I am explaining the Clause first.
Surely it is customary that one deals with the Amendment first and the Clause afterwards.
The intention of the Amendment is to provide that the surrender of the licence should take place as soon as the licensee is in a position to start business under the new licence.
Many of us were wondering what the Home Secretary and the Under-Secretary were doing here for three or four hours. It is now clear that the Under-Secretary has been studying his brief and it is something of a disappointment to find that he is not yet word perfect. However, the revealing speech he has delivered does cast some light on this matter and when the other Amendments are put forward and he delivers the oration with which he has come prepared we may be far better seized of the position.
Amendment agreed to.
Further Amendment made: In page 56, line 38, leave out from "and," to "at," in line 42, and insert:
"(a) an application to have the said amount determined may be made either at the general annual licensing meeting or."—[Mr. Oliver.]

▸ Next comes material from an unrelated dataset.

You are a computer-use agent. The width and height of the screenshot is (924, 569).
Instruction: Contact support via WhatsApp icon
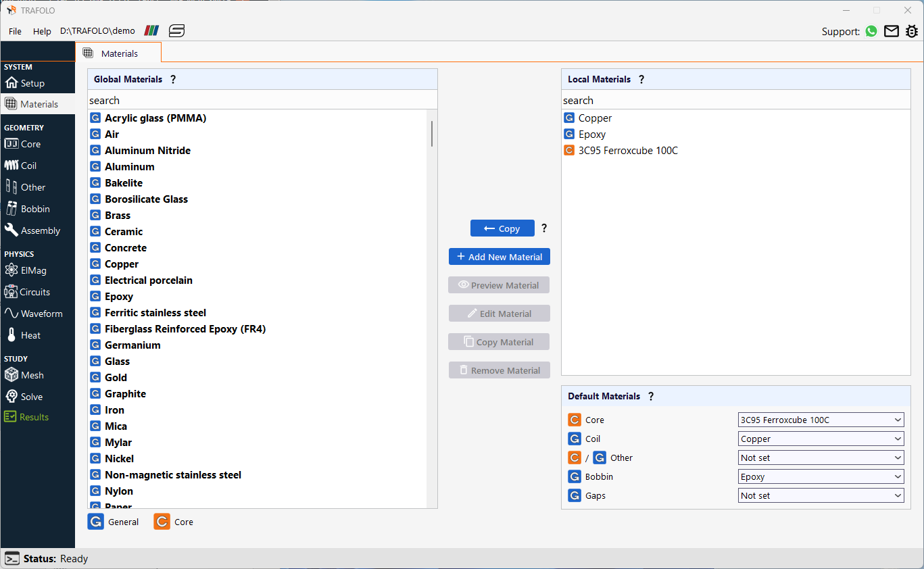pos(871,31)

I beg to move, in page 57, line 1, at the beginning to insert:
"Where the two applications are made separately, then in the proceedings relating to the determination of the said amount."

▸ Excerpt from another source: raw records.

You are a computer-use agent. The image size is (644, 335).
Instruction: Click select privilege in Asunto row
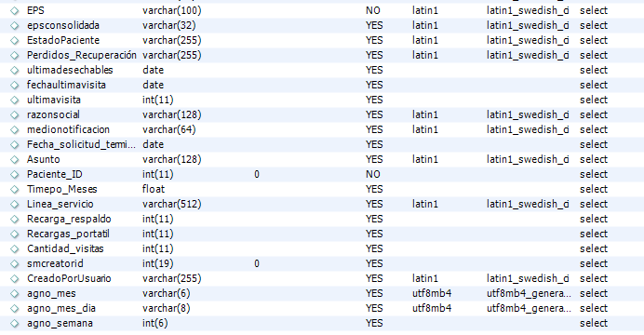point(594,159)
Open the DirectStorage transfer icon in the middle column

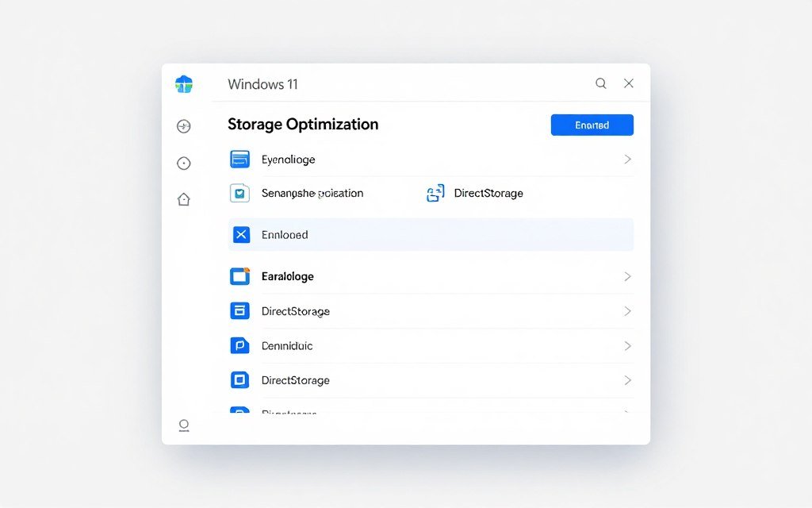pyautogui.click(x=435, y=193)
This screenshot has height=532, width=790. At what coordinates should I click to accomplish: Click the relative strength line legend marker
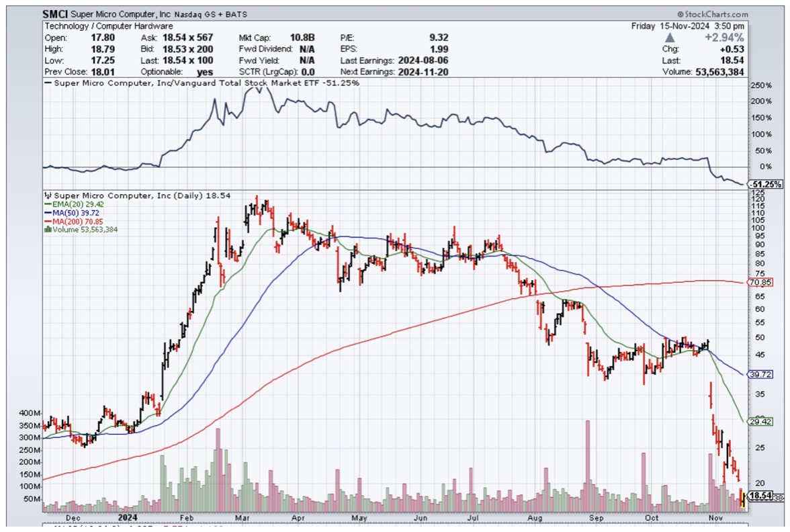(x=49, y=83)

This Amendment is consequential on the last one.
I think we should have a little explanation, or at least a substantiation of this. Perhaps the hon. Gentleman, since he has said it is consequential, will explain what it is consequential upon, and how, and why.

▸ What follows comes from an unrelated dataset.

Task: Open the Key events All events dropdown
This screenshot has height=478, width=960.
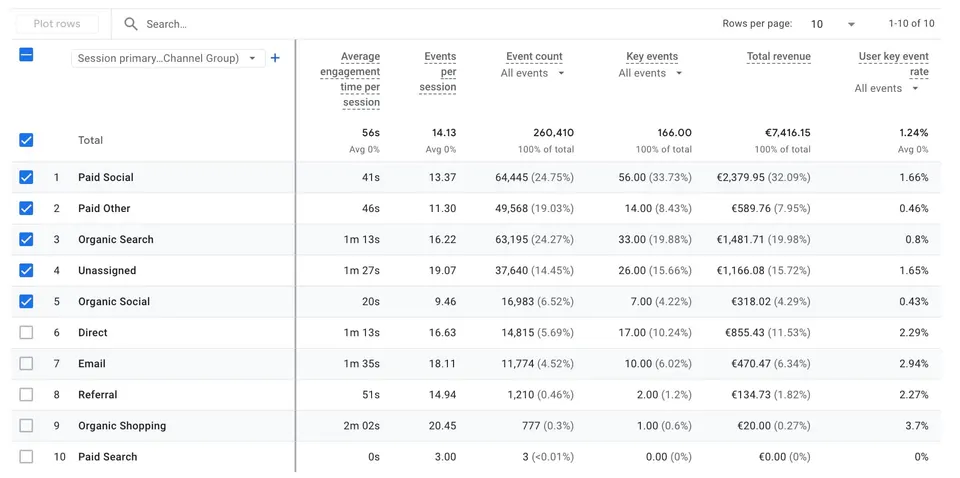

The first Amendment makes it quite clear that the application may be made at the Brewster sessions or transfer sessions. This says that,
and that follows in a purely consequential way."Where the two applications are made separately, then in the proceedings relating to the determination of the said amount."
Amendment agreed to.
Motion made, and Question proposed, That the Clause, as amended, stand part of the Bill."
I should like, before we part with this Clause, to know a little more of what Section 14 of the Licensing Consolidation Act, of 1910, has to do with a justices' licence, and how far this Clause modifies any arrangements enacted under the Act of 1910. I am also slightly worried about Subsections (8) of Clause 62. Why is a licence for the sale of wine alone, or sweets alone, treated differently? What is the justification for the Government obtaining this? Surely the great object of the Amendment is to provide a wider range in the hotels of this country, and this sort of discriminatory Subsection ought, I think, to be dropped.
The real question is, what is the meaning of the phrase "for securing monopoly value"? How does this follow on the licensing Act in which the word "monopoly" does not occur?Under the Licensing Consolidation Act of 1910, Section 14, reference is made to a monopoly value.
I really would be very grateful if the hon. Gentleman would quote the exact reference in Section 14.
The Section reads:
"The licensing justices, on the grant of a new justices' on-licence, may attach to the grant of the licence such conditions, both as to the payments to be made and the tenure of the licence and as to any other matter, as they think proper in the interests of the public. subject as follows:
(a) Such conditions shall in any case be attached as, having regard to the proper provision of suitable premises and good management, the justices think best adapted for securing to the public any monopoly value …"
Question put, and agreed to.
Clause, as amended, ordered to stand part of the Bill.
Clause 63 ordered to stand part of the Bill.
To report Progress: and ask leave to sit again.—[ Mr. Hannan.]
Committee report Progress; to sit again upon Monday next.
Adjournment
Resolved, "That this House do now adjourn" —[ Mr. Hannan.]
Adjourned accordingly at Twenty-eight minutes to Six o'Clock a.m.